Google does not break down its earnings from the Play Store. However, a recent unsealed court record showed the company generated $ 11.2 billion in Google Play Store revenue, $ 8.5 billion in gross profit and $ 7 billion in operating revenue from the last year. This includes in-app purchases and ads from the App Store. Based on these numbers, JPMorgan estimates that Google Play’s non-advertising revenue will reach around $ 14 billion in 2021, or around 5% of Alphabet’s total revenue.
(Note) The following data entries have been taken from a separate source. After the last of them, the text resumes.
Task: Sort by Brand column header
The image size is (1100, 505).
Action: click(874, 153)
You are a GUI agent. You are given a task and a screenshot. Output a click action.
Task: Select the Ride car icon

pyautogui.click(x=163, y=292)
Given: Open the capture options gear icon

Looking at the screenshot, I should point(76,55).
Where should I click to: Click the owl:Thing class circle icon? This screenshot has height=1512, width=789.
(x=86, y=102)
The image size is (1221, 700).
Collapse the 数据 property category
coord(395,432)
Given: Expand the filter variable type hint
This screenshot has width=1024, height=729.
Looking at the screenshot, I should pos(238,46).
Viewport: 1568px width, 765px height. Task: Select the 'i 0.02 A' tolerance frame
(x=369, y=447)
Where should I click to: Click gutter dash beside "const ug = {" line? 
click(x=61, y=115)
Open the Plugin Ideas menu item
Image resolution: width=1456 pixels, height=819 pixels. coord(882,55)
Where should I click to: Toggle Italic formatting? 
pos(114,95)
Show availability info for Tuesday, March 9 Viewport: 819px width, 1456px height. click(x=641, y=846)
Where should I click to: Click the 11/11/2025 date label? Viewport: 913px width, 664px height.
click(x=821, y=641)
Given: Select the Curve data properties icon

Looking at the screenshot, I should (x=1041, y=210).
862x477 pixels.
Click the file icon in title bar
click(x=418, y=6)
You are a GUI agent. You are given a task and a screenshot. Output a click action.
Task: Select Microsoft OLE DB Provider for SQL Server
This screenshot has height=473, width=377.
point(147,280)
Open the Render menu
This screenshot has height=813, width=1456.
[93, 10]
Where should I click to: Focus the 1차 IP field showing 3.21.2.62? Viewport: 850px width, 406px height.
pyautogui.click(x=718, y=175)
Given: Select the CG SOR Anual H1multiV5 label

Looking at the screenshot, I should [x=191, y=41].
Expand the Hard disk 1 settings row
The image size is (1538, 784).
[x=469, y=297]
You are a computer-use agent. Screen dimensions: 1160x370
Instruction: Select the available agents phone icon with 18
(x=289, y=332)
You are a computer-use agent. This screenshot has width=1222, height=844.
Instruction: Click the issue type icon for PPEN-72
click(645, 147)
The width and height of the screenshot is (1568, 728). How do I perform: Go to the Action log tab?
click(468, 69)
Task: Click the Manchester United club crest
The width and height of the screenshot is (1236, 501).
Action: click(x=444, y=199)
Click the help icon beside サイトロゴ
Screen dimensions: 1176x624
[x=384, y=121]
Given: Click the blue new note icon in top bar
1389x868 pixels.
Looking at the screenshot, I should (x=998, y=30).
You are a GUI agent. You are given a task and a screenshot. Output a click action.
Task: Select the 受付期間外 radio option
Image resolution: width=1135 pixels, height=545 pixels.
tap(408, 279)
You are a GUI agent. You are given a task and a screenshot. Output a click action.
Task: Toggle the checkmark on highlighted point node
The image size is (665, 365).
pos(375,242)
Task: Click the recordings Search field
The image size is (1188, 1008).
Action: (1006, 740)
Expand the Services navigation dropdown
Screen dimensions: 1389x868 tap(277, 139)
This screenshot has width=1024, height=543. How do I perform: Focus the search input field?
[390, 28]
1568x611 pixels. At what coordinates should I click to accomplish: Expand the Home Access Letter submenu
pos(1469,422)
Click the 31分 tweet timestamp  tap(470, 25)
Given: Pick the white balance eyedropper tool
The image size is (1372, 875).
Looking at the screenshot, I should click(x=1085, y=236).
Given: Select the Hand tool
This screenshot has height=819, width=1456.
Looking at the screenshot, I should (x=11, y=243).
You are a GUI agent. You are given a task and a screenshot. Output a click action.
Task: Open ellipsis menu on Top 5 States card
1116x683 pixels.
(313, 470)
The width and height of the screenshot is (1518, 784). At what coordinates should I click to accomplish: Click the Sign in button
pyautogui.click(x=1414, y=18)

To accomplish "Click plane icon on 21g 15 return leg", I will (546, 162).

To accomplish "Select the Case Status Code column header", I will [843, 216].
Credit Suisse analysts Raymond James, Bank of America, JP Morgan and Morgan Stanley say the Epic ruling against Apple indicates that there is a risk that Google will be forced to promote alternative payment methods or workarounds for Google charges. Developers may have to give permission for this.

“Concerns about Google Play’s revenue are increasing,” Bank of America analysts said in a note to investors on Monday.

Bank of America analysts said it was good news for Google that Apple does not have a monopoly on the App Store, but said Google was not yet clear. Analysts have warned that Google’s Android deals with app companies and device makers are more complex and therefore subject to more anti-competitive scrutiny than Apple’s. But he maintained a buyout on Alphabet shares, arguing that any regulation of Google’s App Store could also help reduce traffic acquisition costs paid to Apple.

Credit Suisse analysts said that in a theoretical worst-case scenario, where Google took 0% of the commission from the Play Store, it expects the company’s shares to trade around $ 3,200 per share in 2022, if applicable in app revenue. Was not hit.

Google’s core business could save potential big hits

Credit Suisse analysts Raymond James, Bank of America, JP Morgan and Morgan Stanley agreed that other major contributors to Google’s revenue, such as search and YouTube, would suffer less financial consequences if Google were to adjust its use of the Play. Store. How does he collect money from

Analysts at Raymond James said Google could lose 4% of its gross margin in 2022 if it cuts developer profits by 50%. “Our bottom line is that there is a slight risk to the estimates, we think it will take some time to play out (especially with the potential appeal) and that Google will continue to drive the continued strength of its core ad revenue. “We’re well positioned for this,” analysts at Raymond James said in a note to investors, adding that developers could spend the savings on Play Store fees on advertising.

Morgan Stanley analysts said any potential change in the way Google collects developers’ money would likely affect its largest app partners and therefore reduce the impact on Google.